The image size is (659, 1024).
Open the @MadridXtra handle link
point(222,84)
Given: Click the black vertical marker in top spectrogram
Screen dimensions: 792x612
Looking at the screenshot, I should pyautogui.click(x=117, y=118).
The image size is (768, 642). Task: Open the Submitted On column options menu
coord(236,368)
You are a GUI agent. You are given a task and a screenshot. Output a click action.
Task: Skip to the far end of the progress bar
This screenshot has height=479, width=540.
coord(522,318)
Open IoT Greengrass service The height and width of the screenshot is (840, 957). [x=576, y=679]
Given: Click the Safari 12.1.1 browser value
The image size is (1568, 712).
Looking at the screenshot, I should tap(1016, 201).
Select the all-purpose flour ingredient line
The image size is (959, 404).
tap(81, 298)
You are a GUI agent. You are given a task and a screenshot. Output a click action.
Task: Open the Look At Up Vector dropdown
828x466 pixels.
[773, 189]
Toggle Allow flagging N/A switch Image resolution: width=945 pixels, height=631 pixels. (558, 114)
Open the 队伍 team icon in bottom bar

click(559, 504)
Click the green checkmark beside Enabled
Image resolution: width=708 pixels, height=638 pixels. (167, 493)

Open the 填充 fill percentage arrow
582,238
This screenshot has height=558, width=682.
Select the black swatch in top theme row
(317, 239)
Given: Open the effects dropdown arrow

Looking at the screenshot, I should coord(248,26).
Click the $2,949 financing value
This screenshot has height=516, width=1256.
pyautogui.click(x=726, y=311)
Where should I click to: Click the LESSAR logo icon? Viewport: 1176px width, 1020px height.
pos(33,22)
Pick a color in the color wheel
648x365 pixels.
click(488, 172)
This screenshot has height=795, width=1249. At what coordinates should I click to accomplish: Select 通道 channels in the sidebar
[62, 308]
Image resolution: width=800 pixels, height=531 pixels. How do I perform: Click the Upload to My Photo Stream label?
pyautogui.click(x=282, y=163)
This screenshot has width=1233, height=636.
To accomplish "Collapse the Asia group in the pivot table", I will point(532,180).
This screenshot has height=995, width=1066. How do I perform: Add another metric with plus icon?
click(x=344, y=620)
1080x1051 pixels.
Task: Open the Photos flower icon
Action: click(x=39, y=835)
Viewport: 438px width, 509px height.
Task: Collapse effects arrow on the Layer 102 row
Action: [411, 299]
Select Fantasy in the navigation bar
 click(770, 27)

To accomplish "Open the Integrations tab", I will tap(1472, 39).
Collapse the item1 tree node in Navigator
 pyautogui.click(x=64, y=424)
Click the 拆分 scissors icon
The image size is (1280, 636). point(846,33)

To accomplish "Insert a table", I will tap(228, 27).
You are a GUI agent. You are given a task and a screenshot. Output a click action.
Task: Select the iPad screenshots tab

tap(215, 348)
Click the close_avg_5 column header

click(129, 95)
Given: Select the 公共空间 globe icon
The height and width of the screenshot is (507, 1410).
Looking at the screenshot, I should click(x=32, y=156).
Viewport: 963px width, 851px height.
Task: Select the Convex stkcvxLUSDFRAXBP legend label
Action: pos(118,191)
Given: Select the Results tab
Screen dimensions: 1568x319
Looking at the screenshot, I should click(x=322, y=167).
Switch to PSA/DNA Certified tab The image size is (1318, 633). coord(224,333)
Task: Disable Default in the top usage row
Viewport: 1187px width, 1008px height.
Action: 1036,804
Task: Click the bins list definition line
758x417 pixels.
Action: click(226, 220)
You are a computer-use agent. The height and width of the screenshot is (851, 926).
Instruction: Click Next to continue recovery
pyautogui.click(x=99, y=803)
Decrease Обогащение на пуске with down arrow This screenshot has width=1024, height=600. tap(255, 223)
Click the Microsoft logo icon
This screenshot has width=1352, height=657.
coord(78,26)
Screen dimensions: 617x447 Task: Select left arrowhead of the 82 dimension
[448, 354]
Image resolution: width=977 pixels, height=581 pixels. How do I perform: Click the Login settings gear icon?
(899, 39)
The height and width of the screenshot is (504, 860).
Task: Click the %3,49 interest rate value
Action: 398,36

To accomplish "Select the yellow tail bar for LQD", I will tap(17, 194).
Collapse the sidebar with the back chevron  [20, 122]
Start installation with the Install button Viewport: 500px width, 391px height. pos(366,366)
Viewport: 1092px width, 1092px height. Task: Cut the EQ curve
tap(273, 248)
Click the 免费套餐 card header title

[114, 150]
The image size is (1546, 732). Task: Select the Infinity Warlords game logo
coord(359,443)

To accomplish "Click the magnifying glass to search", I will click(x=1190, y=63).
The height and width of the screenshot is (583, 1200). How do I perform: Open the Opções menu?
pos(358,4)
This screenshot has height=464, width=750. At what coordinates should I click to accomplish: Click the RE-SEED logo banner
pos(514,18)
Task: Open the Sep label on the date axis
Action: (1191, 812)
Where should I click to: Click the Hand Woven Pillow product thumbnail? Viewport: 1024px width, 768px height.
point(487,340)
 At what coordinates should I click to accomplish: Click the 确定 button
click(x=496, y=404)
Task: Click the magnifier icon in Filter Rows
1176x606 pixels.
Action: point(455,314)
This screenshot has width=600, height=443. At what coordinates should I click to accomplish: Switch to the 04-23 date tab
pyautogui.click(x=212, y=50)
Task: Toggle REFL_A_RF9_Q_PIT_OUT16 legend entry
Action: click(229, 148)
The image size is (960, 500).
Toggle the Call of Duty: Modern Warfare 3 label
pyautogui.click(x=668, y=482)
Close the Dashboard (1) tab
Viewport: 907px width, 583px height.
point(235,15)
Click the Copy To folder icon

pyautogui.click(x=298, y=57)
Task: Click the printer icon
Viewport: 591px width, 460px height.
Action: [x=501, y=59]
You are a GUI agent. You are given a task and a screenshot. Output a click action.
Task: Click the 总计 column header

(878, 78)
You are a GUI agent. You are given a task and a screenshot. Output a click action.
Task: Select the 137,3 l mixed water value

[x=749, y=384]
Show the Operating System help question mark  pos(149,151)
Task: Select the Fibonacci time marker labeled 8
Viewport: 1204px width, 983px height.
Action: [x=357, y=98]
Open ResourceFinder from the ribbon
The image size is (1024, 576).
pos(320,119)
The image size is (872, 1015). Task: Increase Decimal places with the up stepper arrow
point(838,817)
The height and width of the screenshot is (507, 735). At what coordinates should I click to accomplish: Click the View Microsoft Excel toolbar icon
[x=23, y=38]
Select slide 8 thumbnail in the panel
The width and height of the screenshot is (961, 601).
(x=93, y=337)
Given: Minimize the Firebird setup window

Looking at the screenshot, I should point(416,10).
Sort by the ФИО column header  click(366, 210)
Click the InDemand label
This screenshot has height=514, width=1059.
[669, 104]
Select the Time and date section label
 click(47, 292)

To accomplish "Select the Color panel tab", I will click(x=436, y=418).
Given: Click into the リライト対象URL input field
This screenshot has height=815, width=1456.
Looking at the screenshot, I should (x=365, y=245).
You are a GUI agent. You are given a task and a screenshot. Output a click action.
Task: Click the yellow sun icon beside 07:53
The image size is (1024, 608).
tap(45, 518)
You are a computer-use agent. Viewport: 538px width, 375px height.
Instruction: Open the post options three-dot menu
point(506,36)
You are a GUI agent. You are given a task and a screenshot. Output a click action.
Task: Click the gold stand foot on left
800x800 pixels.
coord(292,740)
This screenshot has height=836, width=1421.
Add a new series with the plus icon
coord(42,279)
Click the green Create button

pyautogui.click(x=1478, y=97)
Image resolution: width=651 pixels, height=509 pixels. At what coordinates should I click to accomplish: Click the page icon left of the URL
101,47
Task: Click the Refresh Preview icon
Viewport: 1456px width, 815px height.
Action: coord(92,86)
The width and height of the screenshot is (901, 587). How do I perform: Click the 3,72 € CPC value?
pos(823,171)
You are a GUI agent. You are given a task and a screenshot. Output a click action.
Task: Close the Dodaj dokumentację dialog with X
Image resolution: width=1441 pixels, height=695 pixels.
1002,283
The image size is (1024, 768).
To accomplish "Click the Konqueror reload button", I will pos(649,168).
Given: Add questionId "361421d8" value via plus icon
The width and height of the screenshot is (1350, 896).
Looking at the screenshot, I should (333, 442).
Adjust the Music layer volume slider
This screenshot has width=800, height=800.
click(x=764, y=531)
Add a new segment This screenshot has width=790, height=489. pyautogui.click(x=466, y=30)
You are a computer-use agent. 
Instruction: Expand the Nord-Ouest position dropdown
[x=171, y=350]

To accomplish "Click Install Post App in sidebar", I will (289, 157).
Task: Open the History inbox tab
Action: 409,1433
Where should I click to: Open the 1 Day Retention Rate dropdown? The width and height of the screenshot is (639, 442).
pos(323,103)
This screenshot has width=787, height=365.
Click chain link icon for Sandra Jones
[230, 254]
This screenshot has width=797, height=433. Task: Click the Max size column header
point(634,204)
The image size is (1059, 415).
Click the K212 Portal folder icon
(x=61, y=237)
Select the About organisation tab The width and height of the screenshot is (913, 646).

○ ○ ○ ○

EXERCISE OBJECTIVE. Using the material above, work out the number of lines that include "yellow" and answer with that number by itself.

YOUR SOLUTION. 2